El Málaga busca un triunfo para cambiar la dinámica

Víctor y su segundo, David Dóniga, siguen las evoluciones de los jugadores. /ÑITO SALAS
Víctor y su segundo, David Dóniga, siguen las evoluciones de los jugadores. / ÑITO SALAS

El equipo se aferra a la llegada del nuevo entrenador para olvidar los miedos y recuperar la confianza. Visita esta noche a un Alcorcón que sí se ha reactivado tras varios meses desorientado gracias a un convincente triunfo en Zaragoza

Sergio Cortés
SERGIO CORTÉS

El malaguismo reza para que el dicho se cumpla. Pero más bien para que no se quede en una victoria segura con la llegada del nuevo entrenador. Porque el Málaga lo que necesita realmente es una dinámica nueva. Con un triunfo quizá no le baste. O sí. Se requiere que sea convincente, acaso contundente y, lo más importante, acompañado de cierta continuidad. Lo de menos parece el rival, incluso las variantes o cualquier reformulación táctica. Esta noche, en Alcorcón (21.00 horas, Gol), puede y debe pesar más el estado ánimo, comprobar si existe efecto contagio con la incorporación del nuevo jefe. Los milagros no existen y los jugadores llevan meses arrastrando y exhibiendo carencias, aunque de ilusión también se vive en el fútbol.
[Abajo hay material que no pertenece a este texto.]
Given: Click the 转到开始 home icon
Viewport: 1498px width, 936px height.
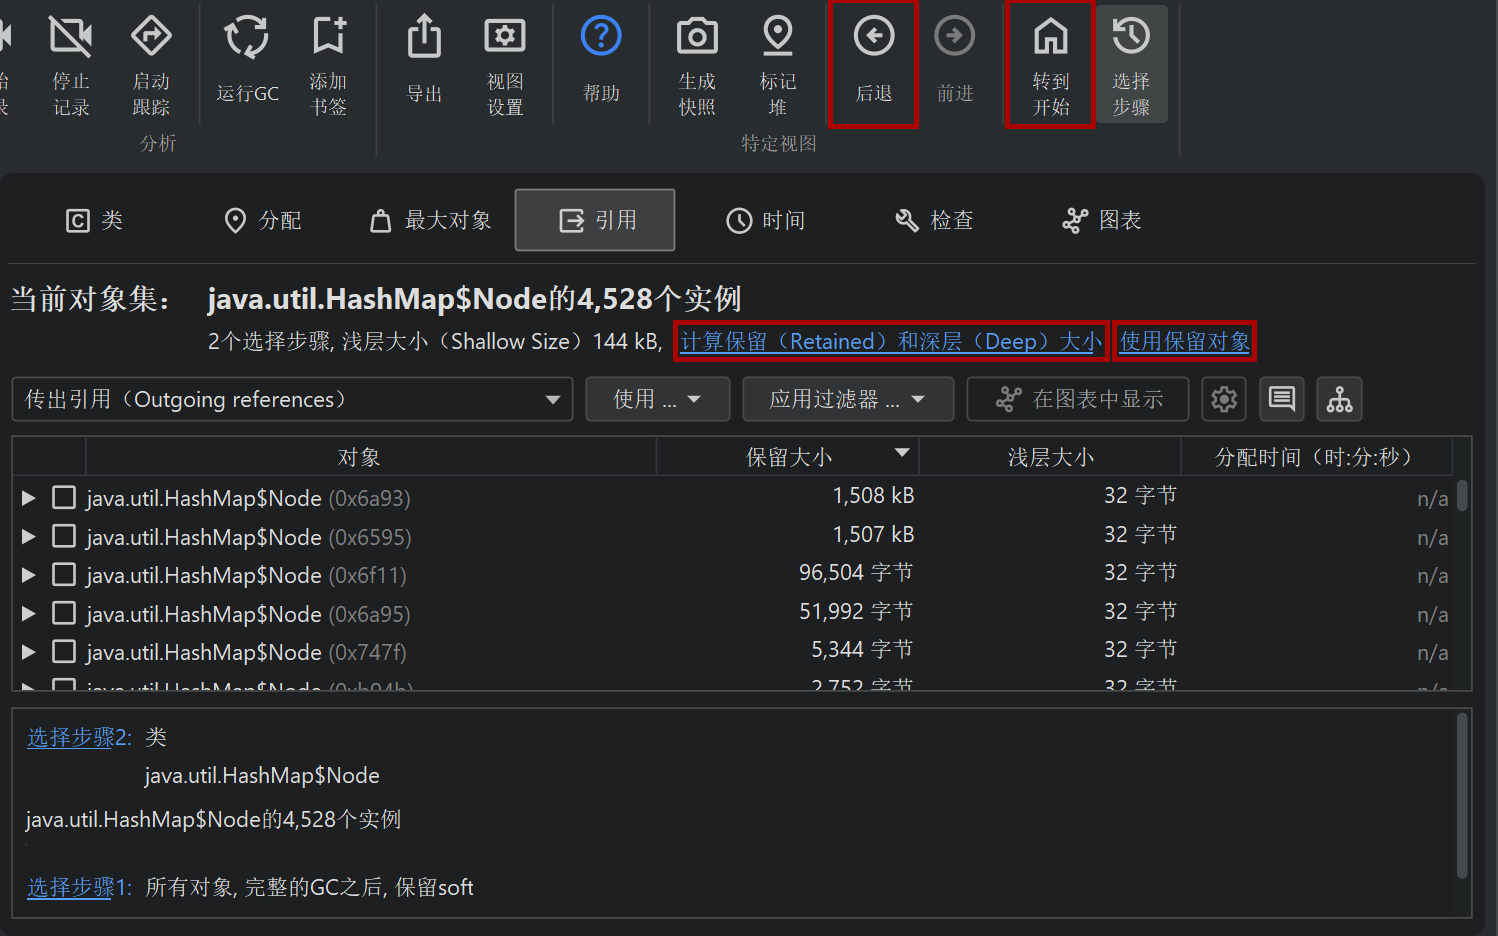Looking at the screenshot, I should 1050,38.
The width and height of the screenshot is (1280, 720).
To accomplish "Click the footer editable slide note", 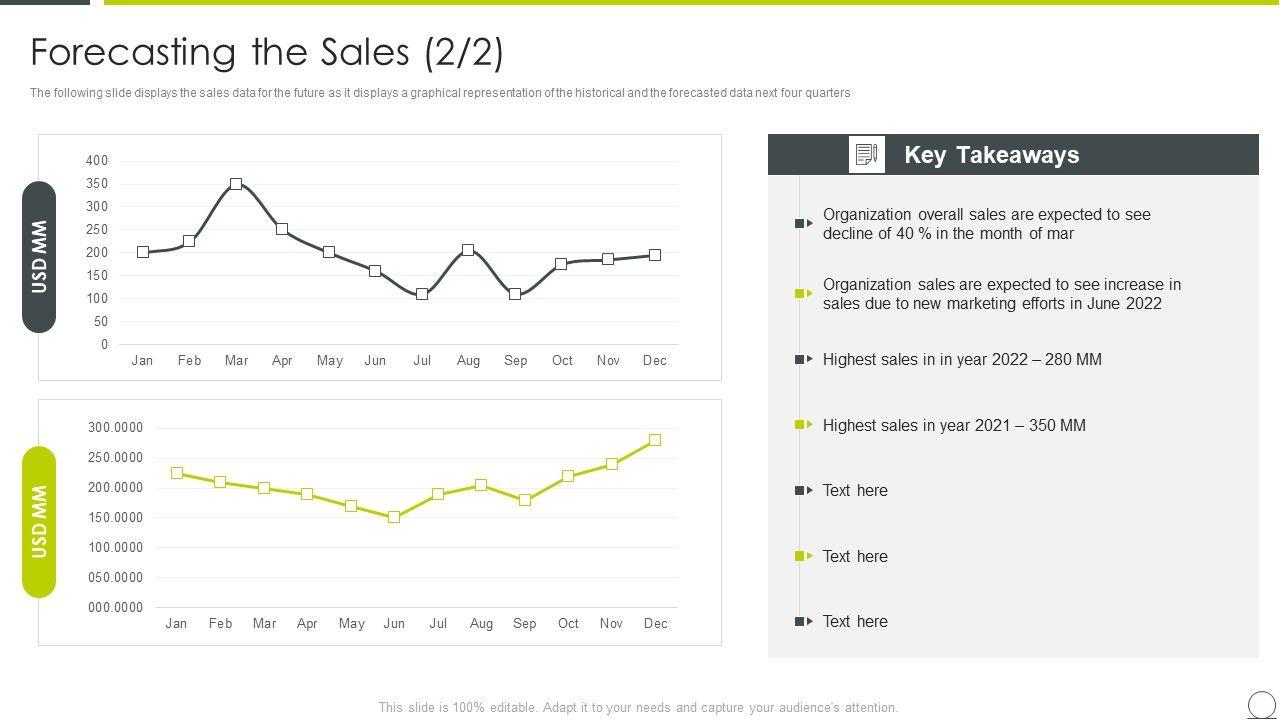I will click(x=638, y=707).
El componente anímico es vital en estos momentos; es decir, decidirse por el vaso medio lleno (concienciarse de que el cuarto está a un punto), y no medio vacío (sentir pánico porque a esa misma distancia se encuentra la salida de la zona de 'play-off' por primera vez esta misma temporada).

Catorce meses atrás

Esta situación no es nueva para el Málaga, el malaguismo e incluso algunos jugadores. Se vivió catorce meses atrás y surtió poco efecto porque el talento no acompañó a la renovada energía. El equipo mereció el triunfo, pero perdonó más de la cuenta y lo pagó con un insuficiente empate en Ipurua. Después, ya se sabe, no hubo la más mínima continuidad. Casualmente, la búsqueda de una nueva tendencia se vivirá otra vez en un campo reducido, con una afición presionante y frente a un rival correoso.
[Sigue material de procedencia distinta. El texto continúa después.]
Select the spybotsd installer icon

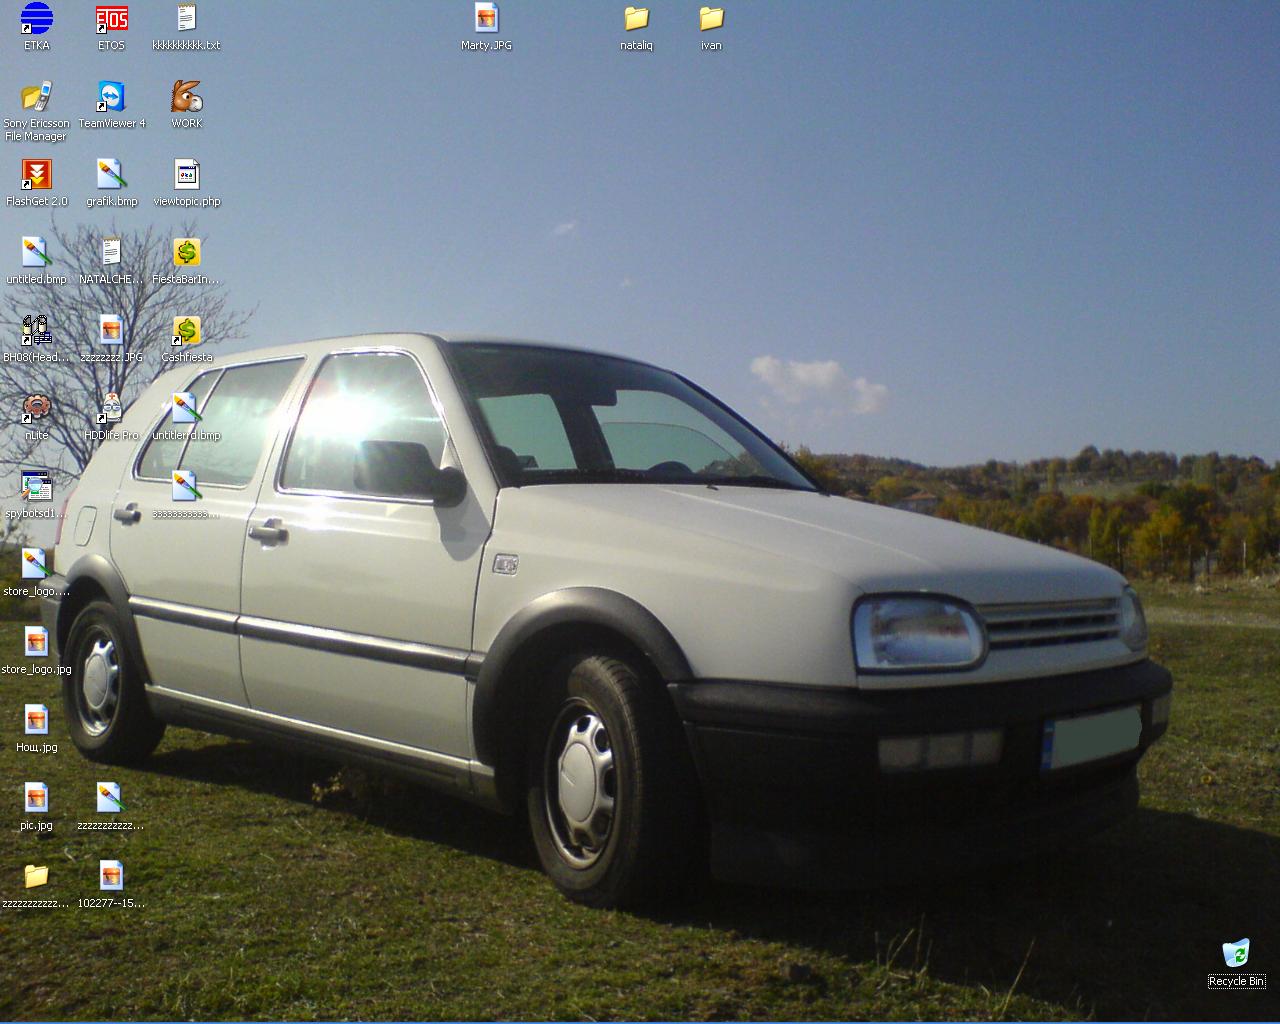tap(36, 487)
El Alcorcón es tal vez el mejor ejemplo para este nuevo Málaga de Víctor. Es más, también un inesperado tropiezo en casa frente al Reus (0-1) alimentó todas sus dudas y lo sumió en una profunda crisis de identidad. Desde entonces, sólo dos triunfos en ocho partidos en su feudo de Santo Domingo, además de más de cinco meses sin vencer a domicilio. Hasta que obtuvo el pasado domingo en La Romareda esa victoria contundente y convincente que tanto ansía el equipo blanquiazul desde hace demasiadas semanas. El paralelismo entre ambos conjuntos resulta tan llamativo que en Zaragoza volvió a deslumbrar Juan Muñoz, aquel ariete que maravilló junto a Blanco en el tramo inicial del campeonato (ocho goles) y cuya eficacia, como en el caso del argentino, desapareció de golpe. Después sólo marcó un tanto en 18 partidos y ahora ha recuperado la confianza de otoño. También el delantero centro blanquiazul parece haber olvidado su sequía...
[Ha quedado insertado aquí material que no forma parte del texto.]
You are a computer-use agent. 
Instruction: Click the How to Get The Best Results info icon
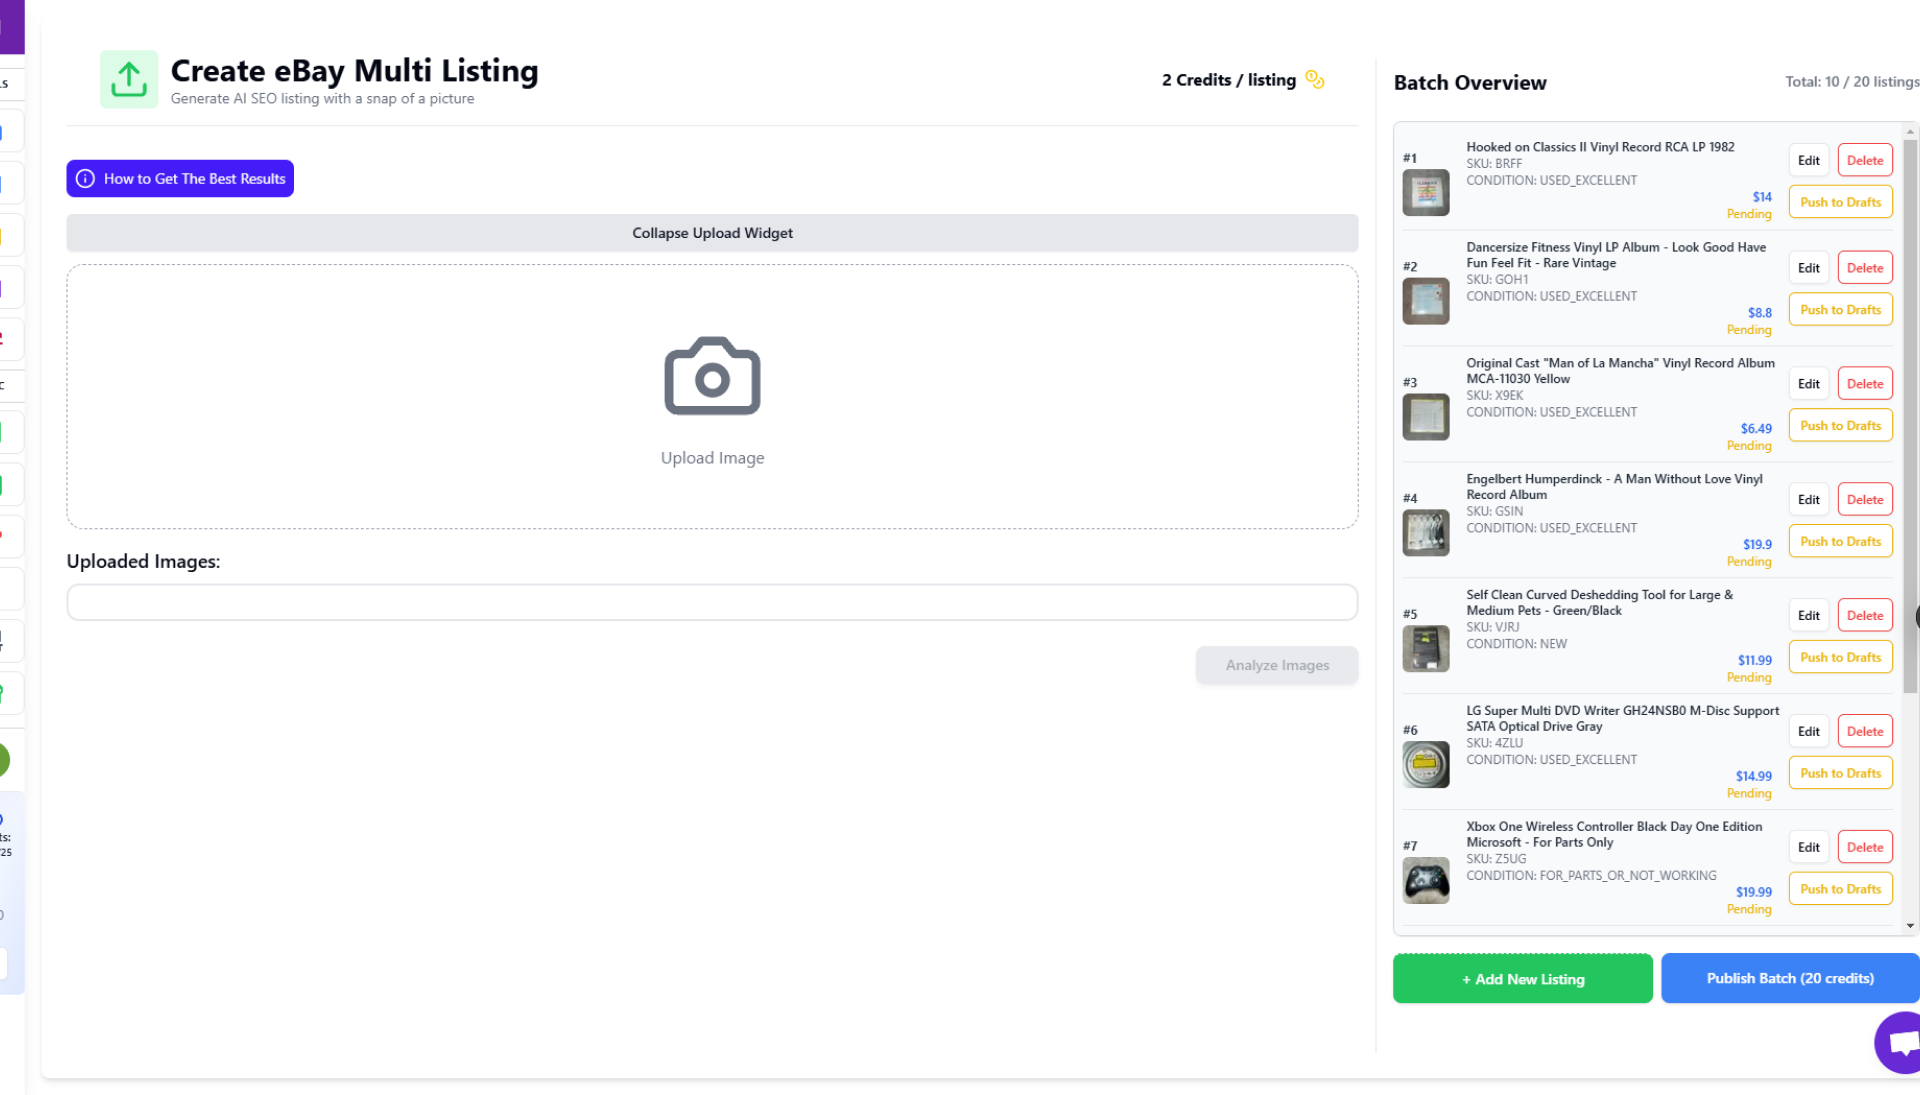tap(87, 178)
Víctor no variará la base defensiva con cuatro hombres, pero se da por seguro que Torres será el lateral derecho

Es lógica la expectación (entre el malaguismo y también, por supuesto, en el Alcorcón) por conocer los planes del nuevo entrenador malaguista. En principio, a tenor del trabajo en estos días, no variará numéricamente la base defensiva. En condiciones normales a Víctor le gusta jugar con extremos 'abiertos' (lo que él era), así que se descarta el esquema con tres centrales y dos 'carrileros'. También se intuye en el vestuario que apostará por la veteranía. De momento ha optado por Torres antes que por Iván y también por Lombán antes que por el tercer central en discordia en la etapa de Muñiz, Diego González (el futbolista al que Al-Thani se negó a vender en invienro al Augsburgo por unos cinco millones...). Internamente se da por segura la presencia de Torres en el lateral derecho, y no tanto que Lombán desplace a Luis Hernández o Pau Torres. Sí se antoja clara la reaparición de dos de los tres ausentes por sanción ante el Extremadura, Ricca y N'Diaye, y quizá la del tercero, Iván Alejo, aunque para ello el entrenador madrileño debería prescindir de Ontiveros (el más virtuoso del grupo) o Mula (el más entonado hace seis días). En cualquier caso, lo de menos parece el rival, incluso los futbolistas elegidos. Debe pesar más el estado anímico. Se necesita un triunfo convincente para cambiar la dinámica.